<<<<

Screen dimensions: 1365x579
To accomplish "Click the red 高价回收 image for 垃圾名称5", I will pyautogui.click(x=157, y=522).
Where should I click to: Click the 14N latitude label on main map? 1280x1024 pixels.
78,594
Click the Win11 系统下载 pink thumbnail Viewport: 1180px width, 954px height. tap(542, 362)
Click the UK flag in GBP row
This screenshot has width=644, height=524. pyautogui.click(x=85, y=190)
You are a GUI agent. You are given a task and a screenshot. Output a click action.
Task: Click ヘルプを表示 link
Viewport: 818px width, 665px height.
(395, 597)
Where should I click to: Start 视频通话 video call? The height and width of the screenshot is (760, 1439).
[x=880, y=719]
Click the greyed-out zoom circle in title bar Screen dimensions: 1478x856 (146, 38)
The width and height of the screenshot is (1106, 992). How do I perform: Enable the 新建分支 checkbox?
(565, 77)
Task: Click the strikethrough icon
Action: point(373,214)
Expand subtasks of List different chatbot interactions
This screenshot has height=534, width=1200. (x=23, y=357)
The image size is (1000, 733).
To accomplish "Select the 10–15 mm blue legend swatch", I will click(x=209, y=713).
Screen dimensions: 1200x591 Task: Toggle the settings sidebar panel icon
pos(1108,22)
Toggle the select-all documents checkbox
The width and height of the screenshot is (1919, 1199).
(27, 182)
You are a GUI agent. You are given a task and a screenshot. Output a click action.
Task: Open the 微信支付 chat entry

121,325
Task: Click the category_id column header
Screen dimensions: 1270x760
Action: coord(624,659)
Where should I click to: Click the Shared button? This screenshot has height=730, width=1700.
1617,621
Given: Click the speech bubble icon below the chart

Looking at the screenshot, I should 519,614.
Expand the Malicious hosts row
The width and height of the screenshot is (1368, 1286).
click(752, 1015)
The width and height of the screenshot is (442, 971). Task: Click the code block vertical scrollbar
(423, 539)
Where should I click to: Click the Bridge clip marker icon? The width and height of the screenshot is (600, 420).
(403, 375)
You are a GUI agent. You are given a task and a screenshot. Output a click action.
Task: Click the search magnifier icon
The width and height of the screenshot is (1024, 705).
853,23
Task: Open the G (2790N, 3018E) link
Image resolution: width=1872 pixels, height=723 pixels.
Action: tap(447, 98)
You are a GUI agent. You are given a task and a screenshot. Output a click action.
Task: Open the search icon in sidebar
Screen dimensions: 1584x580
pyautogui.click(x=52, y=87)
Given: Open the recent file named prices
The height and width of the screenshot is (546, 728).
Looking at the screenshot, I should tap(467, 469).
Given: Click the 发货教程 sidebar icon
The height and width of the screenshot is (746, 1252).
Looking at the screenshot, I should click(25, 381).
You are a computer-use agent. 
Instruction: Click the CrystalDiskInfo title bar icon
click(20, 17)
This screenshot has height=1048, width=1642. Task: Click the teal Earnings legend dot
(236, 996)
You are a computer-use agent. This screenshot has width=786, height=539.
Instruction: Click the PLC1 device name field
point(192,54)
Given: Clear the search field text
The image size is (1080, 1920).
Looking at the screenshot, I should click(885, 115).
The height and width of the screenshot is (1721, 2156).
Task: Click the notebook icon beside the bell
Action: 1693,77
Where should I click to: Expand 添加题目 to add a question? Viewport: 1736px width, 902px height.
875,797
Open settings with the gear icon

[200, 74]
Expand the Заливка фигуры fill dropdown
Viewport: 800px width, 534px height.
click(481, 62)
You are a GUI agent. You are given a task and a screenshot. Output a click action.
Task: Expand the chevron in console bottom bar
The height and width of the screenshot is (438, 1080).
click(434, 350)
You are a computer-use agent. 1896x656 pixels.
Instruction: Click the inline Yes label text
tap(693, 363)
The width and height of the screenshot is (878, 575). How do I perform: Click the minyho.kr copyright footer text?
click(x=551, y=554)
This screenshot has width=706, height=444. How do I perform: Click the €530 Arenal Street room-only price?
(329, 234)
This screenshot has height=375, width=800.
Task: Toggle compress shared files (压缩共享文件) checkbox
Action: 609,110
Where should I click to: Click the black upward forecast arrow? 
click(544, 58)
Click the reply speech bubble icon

>>>>

• _DIRECTION_
Extract every line of the records above that contains the word "speech".

• _REPLY_
Given: Click the speech bubble icon below the chart
Click the reply speech bubble icon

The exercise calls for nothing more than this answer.